Johnny "The Crab" Evers, Chicago 2nd baseman
Nice card of a Hall of Famer. When I first scanned the checklist, this is one of the cards I really wanted. Forget Tinker and Chance, Evers led the Braves to a World Series Championship during his 1914 MVP campaign. Sure he's in a lousy Cubs jersey here, but I know in my heart he's truly a Brave and that's what counts. Johnny's nickname "The Crab" comes from the fact that he was an enormous pain in the ass. Well, the 'official' version is that it came from his incredible range covering second base, but just ask his teammates for the real story. Evers was even more ornery to the competition though, and his fierce competitive nature and amazing knowledge of the game put him square in the middle of one of the most famous incidents in baseball history. Evers was the player that alerted umpire Hank O'Day that Fred Merkle left the basepaths after Al Bridwell's game winning single and insisted he be called out. That play lost the Giants the game and the pennant, doomed Merkle to a life of infamy and sent the Cubs to their last World Series victory. Great card, but the top by "Throw 'er here!" is mooshed pretty badly.
Goto, Chunichi Dragons
I have absolutely no earthly idea who this dude is. This guy? Nah, wrong team. Maybe this guy? I hope it's this guy. It would be cool to have a Mr. Baseball themed trading card. Maybe Tom Selleck will be in series two. Why isn't there a Japanese baseball-reference.com to help out with this stuff? Still a great looking card, the detail in the crowd is outstanding.

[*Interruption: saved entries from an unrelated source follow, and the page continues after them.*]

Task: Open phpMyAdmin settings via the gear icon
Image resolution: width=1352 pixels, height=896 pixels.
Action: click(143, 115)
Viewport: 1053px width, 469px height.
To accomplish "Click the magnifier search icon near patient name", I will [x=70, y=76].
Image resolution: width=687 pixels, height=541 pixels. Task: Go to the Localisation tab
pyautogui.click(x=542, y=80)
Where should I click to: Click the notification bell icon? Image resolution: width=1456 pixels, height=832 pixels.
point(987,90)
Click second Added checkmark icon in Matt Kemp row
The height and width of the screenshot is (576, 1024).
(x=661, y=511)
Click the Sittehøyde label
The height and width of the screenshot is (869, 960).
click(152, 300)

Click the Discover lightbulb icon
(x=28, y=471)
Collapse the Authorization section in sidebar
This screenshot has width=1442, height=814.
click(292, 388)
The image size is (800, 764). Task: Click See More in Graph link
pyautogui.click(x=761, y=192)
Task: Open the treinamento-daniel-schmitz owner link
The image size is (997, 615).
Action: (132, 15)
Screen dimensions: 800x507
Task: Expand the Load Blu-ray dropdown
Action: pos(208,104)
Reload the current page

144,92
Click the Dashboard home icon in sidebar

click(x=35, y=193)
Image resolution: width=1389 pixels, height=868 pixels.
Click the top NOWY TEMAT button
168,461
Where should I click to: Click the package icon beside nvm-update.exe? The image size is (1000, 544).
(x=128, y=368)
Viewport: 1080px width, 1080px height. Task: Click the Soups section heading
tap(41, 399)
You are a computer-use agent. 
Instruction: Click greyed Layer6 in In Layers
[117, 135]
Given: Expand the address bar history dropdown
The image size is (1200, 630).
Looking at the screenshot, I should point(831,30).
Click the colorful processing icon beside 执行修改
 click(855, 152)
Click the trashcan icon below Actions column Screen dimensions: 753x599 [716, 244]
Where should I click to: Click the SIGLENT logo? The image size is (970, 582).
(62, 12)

Walter Ball, Chi. Negro League
Walter Ball was one of the Negro league's first great pitchers. He started pitching in the 1890's and pitched into the 1920's for a bunch of different teams, including several in the Chicago area. He relied on pinpoint control along with a spitball to get outs and was not an overpowering pitcher. He won games pretty much everywhere he went and is considered to be on par with the best of the early Negro League pitchers. He stayed in baseball after his playing days were over and was honored as a coach in the 1937 East-West All Star game. This card looks terrific and rivals the beauty of any T206 card. How much cooler would that set be if there were cards of Rube Foster and Smokey Joe Williams alongside Ty Cobb and Cy Young?
Darnell Knox, Detroit
Helmar is based in Michigan and there are lots of local heroes in this set as a result. Darnell was a boxer from 1981 to 1987 who fought as a middleweight. Darnell won 25 fights (19 KOs) and only lost 2. This is one of the best looking cards in the set showing knox ina classic fighting pose surrounded by Helmar advertising. Check out the beer bottle with Christy Mathewson!
Brewer, Indianapolis Negro Lea.
Sherwood Brewer (not to be confused with the pitcher Chet) was an infielder who played in the Negro Leagues in the 40's and 50's. Sherwood played with the Harlem Globetrotters baseball team (with Harry Simpson and Jesse Owens(!!!)) and the Indianapolis Clowns before playing for Buck O'Neill and the Kansas City Monarchs. He helped mentor Ernie Banks in Kansas City and took over for Buck as manager in 1955. After his playing days were over he helped promote the defunct Negro Leagues and the players. He passed away in 2003. A great article and photo of Sherwood can be found here.
J. Jackson, Cleveland
Shoeless Joe! In a Cleveland uniform instead of the White Sox, the team he is normally associated with. Shoeless played for Cleveland from 1910 until 1915, when he was traded to Chicago in midseason. Joe hit .408 for the Naps in 1911 and did the best hitting of his career in Cleveland before getting sent to the Sox for three players and cash. Joe went on to win a championship in Chicago (and sadly lost one as well). Don't feel bad for Cleveland for trading away Shoeless, the A's originally gave Joe to the Naps as the player to be named later in a a deal for Bris Lord. Yes, THE Bris Lord. We all know what happened later, but maybe it's time to forgive poor Joe.